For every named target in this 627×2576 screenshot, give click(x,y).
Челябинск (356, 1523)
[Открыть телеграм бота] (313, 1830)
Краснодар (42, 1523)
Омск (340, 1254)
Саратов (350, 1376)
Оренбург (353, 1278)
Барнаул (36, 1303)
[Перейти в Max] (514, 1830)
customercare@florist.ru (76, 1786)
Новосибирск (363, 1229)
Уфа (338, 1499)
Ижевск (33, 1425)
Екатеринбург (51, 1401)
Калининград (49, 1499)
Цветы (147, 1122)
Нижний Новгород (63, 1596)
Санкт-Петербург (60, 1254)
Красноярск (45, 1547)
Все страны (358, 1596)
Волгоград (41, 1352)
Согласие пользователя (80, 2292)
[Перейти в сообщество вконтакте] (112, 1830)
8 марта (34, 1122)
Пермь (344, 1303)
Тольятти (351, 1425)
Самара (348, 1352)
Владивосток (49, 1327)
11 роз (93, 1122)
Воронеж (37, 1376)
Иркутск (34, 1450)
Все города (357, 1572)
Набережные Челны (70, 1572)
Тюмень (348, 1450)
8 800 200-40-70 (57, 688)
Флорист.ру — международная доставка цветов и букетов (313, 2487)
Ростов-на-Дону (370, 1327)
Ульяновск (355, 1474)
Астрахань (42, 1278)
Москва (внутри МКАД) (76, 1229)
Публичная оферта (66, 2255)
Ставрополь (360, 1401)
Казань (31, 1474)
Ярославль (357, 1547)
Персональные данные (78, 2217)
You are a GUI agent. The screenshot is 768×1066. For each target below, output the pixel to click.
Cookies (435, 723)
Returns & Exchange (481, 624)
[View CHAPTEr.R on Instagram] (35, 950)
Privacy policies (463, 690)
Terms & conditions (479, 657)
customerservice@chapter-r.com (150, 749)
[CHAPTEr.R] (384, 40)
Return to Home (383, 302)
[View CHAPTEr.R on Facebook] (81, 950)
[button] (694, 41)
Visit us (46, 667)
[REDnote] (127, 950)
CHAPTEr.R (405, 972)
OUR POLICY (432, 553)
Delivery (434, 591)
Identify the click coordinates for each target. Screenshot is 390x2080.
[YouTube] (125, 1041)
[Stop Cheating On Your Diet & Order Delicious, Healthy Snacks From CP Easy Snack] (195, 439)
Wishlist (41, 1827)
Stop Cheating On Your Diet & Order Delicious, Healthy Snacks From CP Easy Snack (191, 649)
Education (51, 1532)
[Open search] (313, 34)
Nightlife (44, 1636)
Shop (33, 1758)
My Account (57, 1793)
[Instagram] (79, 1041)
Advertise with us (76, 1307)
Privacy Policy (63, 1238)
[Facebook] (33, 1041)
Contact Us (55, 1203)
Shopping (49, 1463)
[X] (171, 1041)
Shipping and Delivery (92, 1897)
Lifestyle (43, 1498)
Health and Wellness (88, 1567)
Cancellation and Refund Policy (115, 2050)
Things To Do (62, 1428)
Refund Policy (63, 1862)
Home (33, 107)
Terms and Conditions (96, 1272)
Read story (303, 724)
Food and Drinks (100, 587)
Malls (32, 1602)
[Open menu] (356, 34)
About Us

• • • •

Only a verbatim transcription of the lines from the one containing "Delivery (434, 591)" through the last line of the records counts as the answer.

**Result for this exercise**
Delivery (434, 591)
Identify the click coordinates for each target. Screenshot is 390x2080.
[YouTube] (125, 1041)
[Stop Cheating On Your Diet & Order Delicious, Healthy Snacks From CP Easy Snack] (195, 439)
Wishlist (41, 1827)
Stop Cheating On Your Diet & Order Delicious, Healthy Snacks From CP Easy Snack (191, 649)
Education (51, 1532)
[Open search] (313, 34)
Nightlife (44, 1636)
Shop (33, 1758)
My Account (57, 1793)
[Instagram] (79, 1041)
Advertise with us (76, 1307)
Privacy Policy (63, 1238)
[Facebook] (33, 1041)
Contact Us (55, 1203)
Shopping (49, 1463)
[X] (171, 1041)
Shipping and Delivery (92, 1897)
Lifestyle (43, 1498)
Health and Wellness (88, 1567)
Cancellation and Refund Policy (115, 2050)
Things To Do (62, 1428)
Refund Policy (63, 1862)
Home (33, 107)
Terms and Conditions (96, 1272)
Read story (303, 724)
Food and Drinks (100, 587)
Malls (32, 1602)
[Open menu] (356, 34)
About Us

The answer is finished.